Sunday, 26 July 2015

Camino by car

Driving west from San Sebastian and Bilbao along the curve of the Bay of Biscay - bay of shipwrecks and drowned sailors - following the incredibly beautiful Basque coastline of mountains and sea, through Cantabria and Asturias to Galicia,
we turn southwards to Santiago de Compostela ...

Santiago de Compostela: sidelong view from the main entrance of the Cathedral 

and voilà in just a day we've covered the Camino del Norte, one of the main pilgrimage routes of the Camino de Santiago. 


Puerta de Platerias, side entrance to cathedral. The front view is spectacular but was totally covered in scaffolding! 

There are many different routes, but all roads end in Santiago de Compostela, where legend has it the remains of the apostle James are buried. 



Though despite its appropriation by Christians, the pilgrimage was not a Christian invention; long before, pagans walked across northern Spain to Finisterre where they burned their clothes and watched the sun fall into the sea at the end of the world. 
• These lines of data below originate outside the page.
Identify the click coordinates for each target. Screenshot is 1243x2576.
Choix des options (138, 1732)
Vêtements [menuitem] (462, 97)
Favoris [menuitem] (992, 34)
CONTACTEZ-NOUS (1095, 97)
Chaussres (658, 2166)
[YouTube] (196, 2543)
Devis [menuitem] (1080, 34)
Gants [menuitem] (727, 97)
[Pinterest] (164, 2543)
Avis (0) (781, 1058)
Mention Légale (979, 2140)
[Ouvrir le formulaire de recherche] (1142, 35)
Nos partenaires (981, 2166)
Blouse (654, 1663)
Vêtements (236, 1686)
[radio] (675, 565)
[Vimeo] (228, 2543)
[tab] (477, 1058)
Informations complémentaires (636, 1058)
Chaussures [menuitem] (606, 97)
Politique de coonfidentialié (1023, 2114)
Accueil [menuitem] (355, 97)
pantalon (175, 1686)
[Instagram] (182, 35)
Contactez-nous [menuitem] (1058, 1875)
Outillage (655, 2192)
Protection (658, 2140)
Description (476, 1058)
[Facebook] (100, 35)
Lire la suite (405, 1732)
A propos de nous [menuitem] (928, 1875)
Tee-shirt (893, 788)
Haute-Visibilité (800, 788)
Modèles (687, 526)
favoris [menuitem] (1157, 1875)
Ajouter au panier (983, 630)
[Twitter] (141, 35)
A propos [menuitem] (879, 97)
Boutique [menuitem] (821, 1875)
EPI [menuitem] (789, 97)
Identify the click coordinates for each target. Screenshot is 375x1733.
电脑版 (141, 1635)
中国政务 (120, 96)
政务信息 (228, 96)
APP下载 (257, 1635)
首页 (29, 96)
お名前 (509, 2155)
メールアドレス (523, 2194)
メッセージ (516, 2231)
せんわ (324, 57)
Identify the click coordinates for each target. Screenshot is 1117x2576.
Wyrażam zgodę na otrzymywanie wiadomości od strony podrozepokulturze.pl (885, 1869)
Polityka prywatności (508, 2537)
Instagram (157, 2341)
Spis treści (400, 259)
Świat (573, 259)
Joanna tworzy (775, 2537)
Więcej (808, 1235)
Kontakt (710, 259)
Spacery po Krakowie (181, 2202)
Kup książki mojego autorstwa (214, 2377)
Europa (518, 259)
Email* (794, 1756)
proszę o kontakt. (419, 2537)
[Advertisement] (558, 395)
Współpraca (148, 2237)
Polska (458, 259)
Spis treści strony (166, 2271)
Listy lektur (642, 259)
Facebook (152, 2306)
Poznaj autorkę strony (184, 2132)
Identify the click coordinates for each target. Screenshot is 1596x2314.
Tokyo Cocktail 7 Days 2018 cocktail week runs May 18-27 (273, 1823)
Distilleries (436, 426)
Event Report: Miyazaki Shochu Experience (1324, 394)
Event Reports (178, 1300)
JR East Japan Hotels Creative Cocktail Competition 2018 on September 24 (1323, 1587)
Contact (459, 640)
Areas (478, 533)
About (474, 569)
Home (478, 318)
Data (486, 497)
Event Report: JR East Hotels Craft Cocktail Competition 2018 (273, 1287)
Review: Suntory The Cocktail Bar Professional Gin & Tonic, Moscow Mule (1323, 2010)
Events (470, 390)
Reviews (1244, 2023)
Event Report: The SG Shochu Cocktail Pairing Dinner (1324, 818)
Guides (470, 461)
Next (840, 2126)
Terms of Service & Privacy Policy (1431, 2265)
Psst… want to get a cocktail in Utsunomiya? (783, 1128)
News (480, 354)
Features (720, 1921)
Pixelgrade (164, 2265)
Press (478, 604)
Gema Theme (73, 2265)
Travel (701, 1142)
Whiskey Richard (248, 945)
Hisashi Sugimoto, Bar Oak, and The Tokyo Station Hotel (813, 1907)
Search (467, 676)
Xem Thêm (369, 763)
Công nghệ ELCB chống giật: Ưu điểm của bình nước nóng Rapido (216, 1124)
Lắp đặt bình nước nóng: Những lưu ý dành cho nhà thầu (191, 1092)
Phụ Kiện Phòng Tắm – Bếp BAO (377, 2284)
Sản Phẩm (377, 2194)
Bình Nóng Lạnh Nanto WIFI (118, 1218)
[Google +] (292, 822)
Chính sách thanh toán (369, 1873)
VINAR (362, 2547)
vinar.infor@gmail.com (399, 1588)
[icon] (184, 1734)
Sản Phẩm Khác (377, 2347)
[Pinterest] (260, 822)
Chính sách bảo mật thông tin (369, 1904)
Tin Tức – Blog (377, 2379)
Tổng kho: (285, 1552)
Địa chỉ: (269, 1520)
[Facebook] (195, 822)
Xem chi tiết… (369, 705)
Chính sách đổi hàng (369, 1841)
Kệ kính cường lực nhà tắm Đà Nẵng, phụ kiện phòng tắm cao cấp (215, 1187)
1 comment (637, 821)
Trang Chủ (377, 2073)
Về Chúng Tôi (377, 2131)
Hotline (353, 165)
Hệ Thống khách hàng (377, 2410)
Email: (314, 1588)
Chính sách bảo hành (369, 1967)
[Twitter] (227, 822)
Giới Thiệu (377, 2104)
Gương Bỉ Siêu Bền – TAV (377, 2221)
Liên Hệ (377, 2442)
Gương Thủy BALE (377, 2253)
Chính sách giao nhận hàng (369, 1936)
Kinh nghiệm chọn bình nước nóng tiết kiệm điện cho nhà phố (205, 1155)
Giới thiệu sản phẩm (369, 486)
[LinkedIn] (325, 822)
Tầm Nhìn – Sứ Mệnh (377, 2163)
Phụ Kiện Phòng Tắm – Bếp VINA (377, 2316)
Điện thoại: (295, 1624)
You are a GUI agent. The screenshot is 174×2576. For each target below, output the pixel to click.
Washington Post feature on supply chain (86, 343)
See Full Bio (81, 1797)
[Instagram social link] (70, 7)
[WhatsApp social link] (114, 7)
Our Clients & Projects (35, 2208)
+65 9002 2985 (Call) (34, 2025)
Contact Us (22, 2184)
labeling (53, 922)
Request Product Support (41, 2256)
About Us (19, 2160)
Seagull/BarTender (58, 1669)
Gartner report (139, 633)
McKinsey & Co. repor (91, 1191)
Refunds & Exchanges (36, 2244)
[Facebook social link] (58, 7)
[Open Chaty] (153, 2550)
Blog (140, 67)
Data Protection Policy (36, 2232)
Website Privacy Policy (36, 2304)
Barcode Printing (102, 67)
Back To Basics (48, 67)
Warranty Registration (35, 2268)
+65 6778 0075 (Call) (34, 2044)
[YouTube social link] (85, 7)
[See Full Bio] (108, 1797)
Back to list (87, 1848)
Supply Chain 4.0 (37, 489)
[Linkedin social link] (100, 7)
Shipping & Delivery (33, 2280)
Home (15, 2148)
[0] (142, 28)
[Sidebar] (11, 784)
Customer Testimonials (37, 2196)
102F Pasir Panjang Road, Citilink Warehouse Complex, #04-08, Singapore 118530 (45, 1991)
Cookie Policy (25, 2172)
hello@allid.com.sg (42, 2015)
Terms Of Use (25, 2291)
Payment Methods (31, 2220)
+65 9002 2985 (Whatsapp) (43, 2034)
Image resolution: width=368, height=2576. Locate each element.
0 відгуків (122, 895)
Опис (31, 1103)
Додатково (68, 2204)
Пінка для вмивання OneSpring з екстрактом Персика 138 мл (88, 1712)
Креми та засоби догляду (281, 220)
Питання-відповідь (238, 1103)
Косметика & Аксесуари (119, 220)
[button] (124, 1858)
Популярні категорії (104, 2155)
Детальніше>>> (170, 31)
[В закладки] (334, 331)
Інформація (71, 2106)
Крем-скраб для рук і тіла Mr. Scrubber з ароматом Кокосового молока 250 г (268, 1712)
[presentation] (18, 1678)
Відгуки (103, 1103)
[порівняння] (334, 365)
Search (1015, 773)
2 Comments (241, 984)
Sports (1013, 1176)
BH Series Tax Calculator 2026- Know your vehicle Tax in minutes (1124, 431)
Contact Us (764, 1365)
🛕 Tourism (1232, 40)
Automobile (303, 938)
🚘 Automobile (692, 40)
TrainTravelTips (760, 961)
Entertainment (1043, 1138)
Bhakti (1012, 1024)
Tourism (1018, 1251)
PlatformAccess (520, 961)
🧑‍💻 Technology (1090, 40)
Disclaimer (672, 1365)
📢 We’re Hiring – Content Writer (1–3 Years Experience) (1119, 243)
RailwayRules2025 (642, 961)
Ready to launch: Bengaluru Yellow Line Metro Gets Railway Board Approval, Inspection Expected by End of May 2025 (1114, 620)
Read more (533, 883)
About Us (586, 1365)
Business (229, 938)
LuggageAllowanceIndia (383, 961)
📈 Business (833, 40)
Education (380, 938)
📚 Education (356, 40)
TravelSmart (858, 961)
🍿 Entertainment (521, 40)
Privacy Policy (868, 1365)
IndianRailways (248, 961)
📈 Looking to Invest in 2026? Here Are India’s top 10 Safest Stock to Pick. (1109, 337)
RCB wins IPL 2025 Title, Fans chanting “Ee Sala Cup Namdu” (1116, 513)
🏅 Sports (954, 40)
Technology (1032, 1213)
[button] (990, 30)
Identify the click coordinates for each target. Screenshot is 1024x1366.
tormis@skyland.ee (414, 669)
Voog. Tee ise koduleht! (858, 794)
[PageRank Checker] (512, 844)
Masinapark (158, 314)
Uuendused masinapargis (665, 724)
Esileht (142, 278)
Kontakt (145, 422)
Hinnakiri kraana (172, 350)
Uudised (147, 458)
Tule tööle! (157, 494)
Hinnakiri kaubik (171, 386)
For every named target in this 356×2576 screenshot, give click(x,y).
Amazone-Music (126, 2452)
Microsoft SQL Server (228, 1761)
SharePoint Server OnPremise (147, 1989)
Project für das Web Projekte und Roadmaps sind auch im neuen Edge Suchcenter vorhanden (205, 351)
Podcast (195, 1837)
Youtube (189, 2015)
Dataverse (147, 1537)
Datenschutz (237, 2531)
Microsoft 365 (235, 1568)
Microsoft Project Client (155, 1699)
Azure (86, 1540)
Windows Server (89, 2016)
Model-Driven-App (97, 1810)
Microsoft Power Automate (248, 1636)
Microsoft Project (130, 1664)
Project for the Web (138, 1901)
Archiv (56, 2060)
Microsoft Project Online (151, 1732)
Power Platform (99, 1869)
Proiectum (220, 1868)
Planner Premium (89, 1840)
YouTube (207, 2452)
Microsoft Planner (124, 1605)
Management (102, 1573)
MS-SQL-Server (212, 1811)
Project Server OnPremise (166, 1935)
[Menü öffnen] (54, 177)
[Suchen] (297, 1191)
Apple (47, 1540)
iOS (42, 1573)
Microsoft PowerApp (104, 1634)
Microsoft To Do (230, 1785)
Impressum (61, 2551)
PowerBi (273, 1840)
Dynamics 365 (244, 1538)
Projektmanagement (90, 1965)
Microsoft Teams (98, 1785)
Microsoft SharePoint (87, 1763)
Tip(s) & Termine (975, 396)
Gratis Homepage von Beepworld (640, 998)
Does it count if you do the Camino by car, could I still collect a certificate I wondered? 

Hostal dos Reis Catolicos, Praza do Obradoiro

The grand Hostal dos Reis Catolicos on the plaza next to the Cathedral is the ultimate luxury destination for weary pilgrims.


It's been here since the 1400s when it was built by monarchs Ferdinand and Isabel as a hospital where pilgrims could recover after completing the pilgrimage


and is now a state-run Parador with Gothic and gargoyled inner courtyards and monastic rooms with four-poster beds.


Santiago was teeming with weary and jolly pilgrims (hundreds of thousands do it annually - for which Paulo Coelho is generally blamed, with some reason)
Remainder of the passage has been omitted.